▸ **The problem**
Write down the lines exactly as they appear, from the one that contains "You are a GUI" through the final line of the records, so that both ends are kept and no pictures come along.

+++ Provided entries

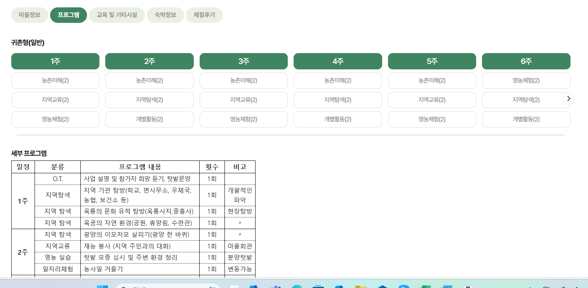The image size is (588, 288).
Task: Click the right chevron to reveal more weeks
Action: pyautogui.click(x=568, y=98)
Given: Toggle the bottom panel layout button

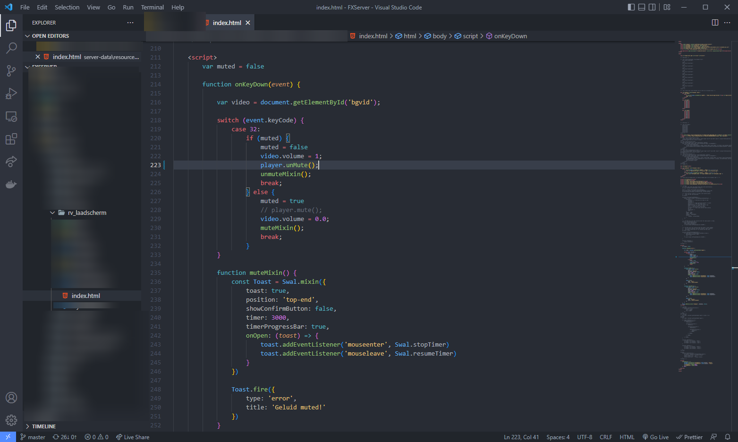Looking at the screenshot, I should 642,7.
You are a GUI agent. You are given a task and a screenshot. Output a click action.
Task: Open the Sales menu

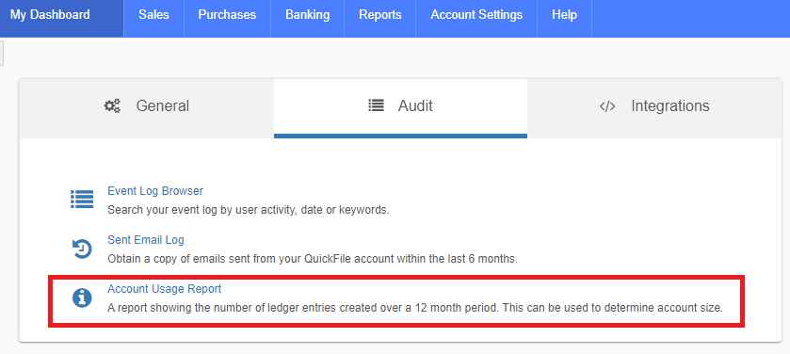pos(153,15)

++++++

▸ **Your response**
You are a GUI agent. You are given a task and a screenshot. Output a click action.
Task: Open the Sales menu

pos(153,15)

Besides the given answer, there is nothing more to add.